EDITORIAL
Justice and freedom
An oft-told lie by those who hold power in the United States
is that there are no political prisoners in this country.
What about the untold numbers of secretly detained Muslims
and Arabs swept up in racist mass arrests since Sept. 11 solely
on the basis of their religion and/or nationality?
What about Mumia Abu-Jamal and Native warrior Leonard
Peltier? Millions around the world charge they are behind bars
in the U.S. for political reasons. Now Imam Jamil Al-Amin,
formerly H. Rap Brown, has joined their ranks. Despite glaring
inconsistencies in the prosecution's case, and decades of
frame-up attempts by the government, an Atlanta court sentenced
Al-Amin to life in prison without possibility of parole on
charges he shot two deputies.
Five Cubans are languishing in Yankee prisons because they
tried to defend their own island against terrorist attacks,
fund ed, planned and trained for in the United States.

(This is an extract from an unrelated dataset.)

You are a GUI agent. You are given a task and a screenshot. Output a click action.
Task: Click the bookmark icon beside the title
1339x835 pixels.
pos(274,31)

The
criminalizing and jailing of freedom fighters for national
liberation has birthed the PROLIBERTAD Puerto Rican Prisoners
Committee, the Jericho Movement, and the MOVE 9 Committee--to
battle for the release of those who have carried out struggles
against national oppression and imperialism.

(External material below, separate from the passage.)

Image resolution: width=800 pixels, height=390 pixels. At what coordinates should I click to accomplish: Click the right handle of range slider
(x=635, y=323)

And what about those who are prisoners of the capitalist war
against the oppressed? There are now over 2 million people,
disproportionately people of color and overwhelmingly poor,
imprisoned in the United States. They represent 25 percent of
the world's prison population, drawn from a U.S. population
that is 5 percent of the world's total.
The disproportionate number of Black and Latino prisoners on
death row. The widespread use of racist profiling to feed the
growing exploitation of captive labor in the prison-industrial
complex by Fortune 500 corporations. Oppression has filled the
jailhouses with women, youths, gay, lesbian, bisexual,
transgender and disabled prisoners, including the mentally
ill.
What about those who are jobless, homeless, hungry, strung
out, impoverished--struggling to survive in a society that
locks up opulent wealth and those who try to take a cent of it?
Aren't they prisoners of this class war, too?
The struggle for a better society must incorporate a fight
against the unjust U.S. "justice" system and a mass movement to
shut down capitalism's dungeons.
Reprinted from the March 28, 2002, issue of
Workers World newspaper
This article is copyright under a Creative
Commons License.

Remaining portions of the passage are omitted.